Problem to solve =
Return exactly the lines from the one that contains "Task: Open the Educators dropdown" up to the last line of the listing, and nothing else.

The input =
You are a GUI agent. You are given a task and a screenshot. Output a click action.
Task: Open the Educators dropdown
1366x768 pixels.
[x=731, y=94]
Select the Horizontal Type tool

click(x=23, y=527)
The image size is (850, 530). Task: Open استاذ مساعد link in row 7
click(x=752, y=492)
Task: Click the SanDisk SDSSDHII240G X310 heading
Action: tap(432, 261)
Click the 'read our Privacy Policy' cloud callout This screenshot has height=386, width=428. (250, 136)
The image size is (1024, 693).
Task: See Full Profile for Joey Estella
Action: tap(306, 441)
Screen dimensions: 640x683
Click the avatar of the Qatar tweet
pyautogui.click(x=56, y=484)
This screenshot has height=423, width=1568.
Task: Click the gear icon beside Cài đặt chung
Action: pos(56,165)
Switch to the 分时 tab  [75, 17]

Answer space =
Task: Open the Educators dropdown
1366x768 pixels.
[x=731, y=94]
Select the Horizontal Type tool

click(x=23, y=527)
The image size is (850, 530). Task: Open استاذ مساعد link in row 7
click(x=752, y=492)
Task: Click the SanDisk SDSSDHII240G X310 heading
Action: tap(432, 261)
Click the 'read our Privacy Policy' cloud callout This screenshot has height=386, width=428. (250, 136)
The image size is (1024, 693).
Task: See Full Profile for Joey Estella
Action: tap(306, 441)
Screen dimensions: 640x683
Click the avatar of the Qatar tweet
pyautogui.click(x=56, y=484)
This screenshot has height=423, width=1568.
Task: Click the gear icon beside Cài đặt chung
Action: pos(56,165)
Switch to the 分时 tab  [75, 17]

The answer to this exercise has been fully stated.